Work instruction: The answer must consist of each line below that contains the word "will", copied in full.

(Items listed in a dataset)
╔══
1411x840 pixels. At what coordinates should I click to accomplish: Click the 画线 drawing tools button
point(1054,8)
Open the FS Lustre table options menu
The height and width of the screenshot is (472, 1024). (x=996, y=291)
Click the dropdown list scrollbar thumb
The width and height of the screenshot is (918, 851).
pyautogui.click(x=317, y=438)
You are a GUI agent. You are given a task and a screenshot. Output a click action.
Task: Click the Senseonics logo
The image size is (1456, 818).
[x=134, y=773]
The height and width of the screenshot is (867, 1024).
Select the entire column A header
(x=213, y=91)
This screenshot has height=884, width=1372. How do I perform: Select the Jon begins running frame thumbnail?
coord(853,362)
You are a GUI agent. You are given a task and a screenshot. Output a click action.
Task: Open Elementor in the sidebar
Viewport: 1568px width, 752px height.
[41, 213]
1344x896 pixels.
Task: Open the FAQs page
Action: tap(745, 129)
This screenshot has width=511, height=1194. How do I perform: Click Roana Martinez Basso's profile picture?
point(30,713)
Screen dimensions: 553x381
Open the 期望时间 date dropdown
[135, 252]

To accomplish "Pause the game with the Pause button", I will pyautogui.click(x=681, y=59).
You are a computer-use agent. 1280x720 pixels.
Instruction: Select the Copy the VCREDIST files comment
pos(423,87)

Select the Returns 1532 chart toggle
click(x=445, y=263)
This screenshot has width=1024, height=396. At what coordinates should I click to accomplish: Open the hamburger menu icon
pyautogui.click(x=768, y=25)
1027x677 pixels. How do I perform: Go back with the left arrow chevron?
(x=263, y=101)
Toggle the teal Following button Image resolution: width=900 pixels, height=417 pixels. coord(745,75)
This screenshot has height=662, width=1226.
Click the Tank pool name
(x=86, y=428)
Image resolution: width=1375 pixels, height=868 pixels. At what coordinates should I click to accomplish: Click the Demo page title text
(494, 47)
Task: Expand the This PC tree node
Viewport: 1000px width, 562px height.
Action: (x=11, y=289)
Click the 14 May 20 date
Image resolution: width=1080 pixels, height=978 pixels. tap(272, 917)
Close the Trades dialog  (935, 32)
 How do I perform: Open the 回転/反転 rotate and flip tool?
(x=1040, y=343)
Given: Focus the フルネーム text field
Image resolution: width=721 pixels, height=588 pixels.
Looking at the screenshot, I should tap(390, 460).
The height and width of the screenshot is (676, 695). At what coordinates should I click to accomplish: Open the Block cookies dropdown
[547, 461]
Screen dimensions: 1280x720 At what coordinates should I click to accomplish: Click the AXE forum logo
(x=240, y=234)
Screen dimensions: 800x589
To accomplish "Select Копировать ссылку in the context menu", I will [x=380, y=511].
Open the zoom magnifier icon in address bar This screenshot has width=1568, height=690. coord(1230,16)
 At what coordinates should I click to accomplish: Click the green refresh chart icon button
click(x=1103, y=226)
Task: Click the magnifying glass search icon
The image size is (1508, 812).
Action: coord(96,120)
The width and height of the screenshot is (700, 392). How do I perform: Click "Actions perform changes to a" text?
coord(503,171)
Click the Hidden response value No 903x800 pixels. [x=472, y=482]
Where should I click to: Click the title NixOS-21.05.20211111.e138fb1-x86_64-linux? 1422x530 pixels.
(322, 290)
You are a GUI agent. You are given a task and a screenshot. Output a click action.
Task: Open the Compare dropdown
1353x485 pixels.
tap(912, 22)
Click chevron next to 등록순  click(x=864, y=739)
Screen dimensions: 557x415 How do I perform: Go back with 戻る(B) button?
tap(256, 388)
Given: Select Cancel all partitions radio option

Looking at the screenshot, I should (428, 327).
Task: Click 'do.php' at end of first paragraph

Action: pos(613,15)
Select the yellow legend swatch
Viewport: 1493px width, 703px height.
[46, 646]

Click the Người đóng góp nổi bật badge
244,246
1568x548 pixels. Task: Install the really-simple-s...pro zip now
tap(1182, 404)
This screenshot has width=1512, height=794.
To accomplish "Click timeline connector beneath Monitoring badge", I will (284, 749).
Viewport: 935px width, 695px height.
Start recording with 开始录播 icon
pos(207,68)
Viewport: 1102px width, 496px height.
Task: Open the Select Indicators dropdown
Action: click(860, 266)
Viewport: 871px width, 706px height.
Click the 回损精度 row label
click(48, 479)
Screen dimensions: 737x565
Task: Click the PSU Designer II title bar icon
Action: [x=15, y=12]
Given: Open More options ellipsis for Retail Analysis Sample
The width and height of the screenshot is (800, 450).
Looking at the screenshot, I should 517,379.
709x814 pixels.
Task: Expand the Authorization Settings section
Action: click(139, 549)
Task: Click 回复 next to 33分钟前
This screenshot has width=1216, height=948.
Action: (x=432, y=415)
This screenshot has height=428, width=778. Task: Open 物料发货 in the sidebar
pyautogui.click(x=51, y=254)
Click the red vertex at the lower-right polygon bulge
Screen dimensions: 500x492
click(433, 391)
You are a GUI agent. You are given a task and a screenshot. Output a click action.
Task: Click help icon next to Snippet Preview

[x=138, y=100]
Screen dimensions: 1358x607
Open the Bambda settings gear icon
╚══
Exercise result:
To accomplish "Pause the game with the Pause button", I will pyautogui.click(x=681, y=59).
To accomplish "Select Копировать ссылку in the context menu", I will [x=380, y=511].
To accomplish "Click timeline connector beneath Monitoring badge", I will (284, 749).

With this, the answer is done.